The motherhood challenge

I'm not a person that shies away from posting pics on social media, though I understand why some do. But when I was 'nominated' this week in Facebooks motherhood challenge (post 4 photos that show how happy you are to be a mother) I had a range of responses. I've enjoyed seeing friends post their pictures, as I generally enjoy their pictures the rest of the time too. Yet my first instinct was to post something rather passive aggressive; photos of our kids, and of those that didn't become our kids, as 100 cell blastocysts sitting in Petri dishes before they were implanted (yes the clinic gives you those pics!) I resisted, but the voice of my teacher, colleague and friend Rabbi Laura Janner Klausner rang in my head from a 2006 class on baby blessings: 'every time you celebrate anything in synagogue it hurts someone else'. And so I haven't posted my 4 pictures.

There's another reason too, and perhaps this is why many of us need to post the happy pictures: being a mother is a challenge! It is a great blessing and joy, but it is also a challenge, and there aren't many places we are allowed to admit that. I could have posted a photo of the potty I emptied this morning, containing the largest poop I think any 3 year old is capable of. Or a photo of me at 11pm, 3am, 5am (on an  ok-ish night). There are no pictures for the anxiety about returning to work and the changes that you will have to figure out. I could have posted a picture of my 3 year old brother who became no older. I cannot conceive of how a mother (or father) functions again, other than knowing she must. 

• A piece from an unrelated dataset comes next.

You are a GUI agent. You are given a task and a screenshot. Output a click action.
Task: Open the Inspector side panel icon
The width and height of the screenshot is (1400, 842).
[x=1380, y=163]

Pictures are very subjective and the whole picture is rarely what they offer. Social media is an amazingly wonderful place to share, to celebrate, to keep in touch. But like any community one persons joy is another's pain, and this particular challenge made me too aware of that pain, and I know it is a pain many of you lovely blog readers know personally too. So I celebrate all of you amazing mothers, who put up and bring up and get up, along with your partners when you have them. But I also want to hold those of you who feel the pain of these beautiful pictures, and tell you that you too are wonderful, whole, brilliant people, and your community is holding you even when you don't feel it.